Obama touts Europe bond
WAREGEM, Belgium — President Barack Obama reached back 100 years to reinforce the U.S.-European bond, calling for a recommitment to peace today during a solemn pilgrimage to a World War I cemetery as European tensions run high over Russia’s incursion into Ukraine.
“This visit, this hallowed ground, reminds us that we must never ever take our progress for granted,” Obama said at Flanders Field American Cemetery and Memorial in northwest Belgium. “We must commit perennially to peace, which binds us across oceans.”
Followed by the stirring sound of a bugler playing taps, Obama joined Belgian Prime Minister Elio Di Rupo and King Phillipe in laying a trio of wreaths at the white stone monument at the center of the cemetery, the site of a significant World War I battle. The three leaders then walked among some of the white crosses that mark the burial site of 368 American troops, most of whom gave their lives in liberating Belgium from German occupation.
The Belgian leaders did not mention Russian President Vladimir Putin by name in remarks afterward, but clearly were referencing his audacious annexation of Crimea as they recalled the lessons of world war. “Our countries have learned the hard way that national sovereignty quickly reaches its limits” when confronted with armed adversaries, who don’t respect that sovereignty, said King Phillipe.
“We have to continue to draw lessons from the terrible war that started 100 years ago,” Di Rupo said. “And, above all, we have to prevent new conflicts.”
Obama came to Brussels to shore up commitments he received from allies in The Hague, Netherlands, to reassure Eastern European members of NATO that the alliance will stand by them and to make a larger point about European security a quarter-century after the fall of the Iron Curtain. He held a working lunch with European Union officials and later was to meet with NATO Secretary General Anders Fogh Rasmussen, embracing the alliance born as a bulwark against the Soviet Union.

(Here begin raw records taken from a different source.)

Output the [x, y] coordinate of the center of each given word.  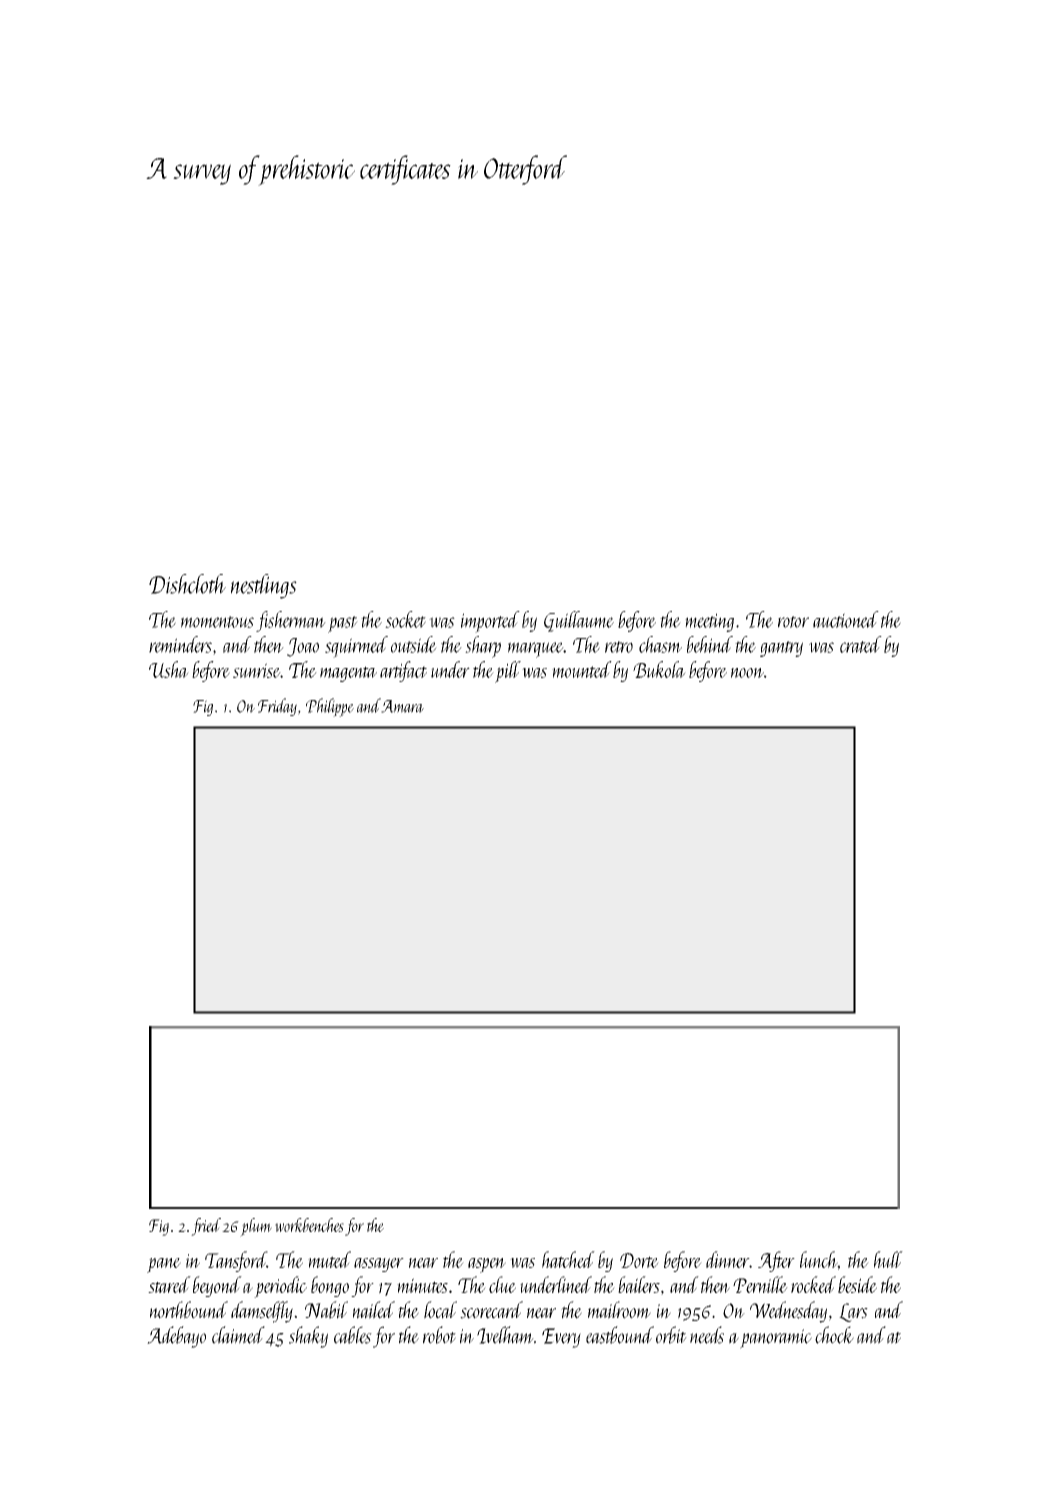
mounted [582, 669]
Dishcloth [187, 584]
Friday [277, 707]
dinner [727, 1259]
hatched [568, 1259]
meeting [709, 622]
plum [256, 1227]
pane [164, 1265]
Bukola [659, 669]
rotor [793, 622]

The president, stepping up the task of solidifying broad-based support against Russia, dismissed Russia a day earlier as a mere “regional power” that was threatening its neighbors “not out of strength, but out of weakness.” He said that as president, he worried more about a nuclear device in Manhattan than he did about Russia.
It was the kind of brush-off-your-shoulder language sure to antagonize the nationalistic Putin, but it also belied the time and energy Obama and European leaders have devoted to isolate Russia and fashion a menu of sanctions designed to stop Moscow’s aggression.
Obama’s stewardship of U.S.-European relations has been hurt by revelations of communications prying by the U.S. National Security Agency.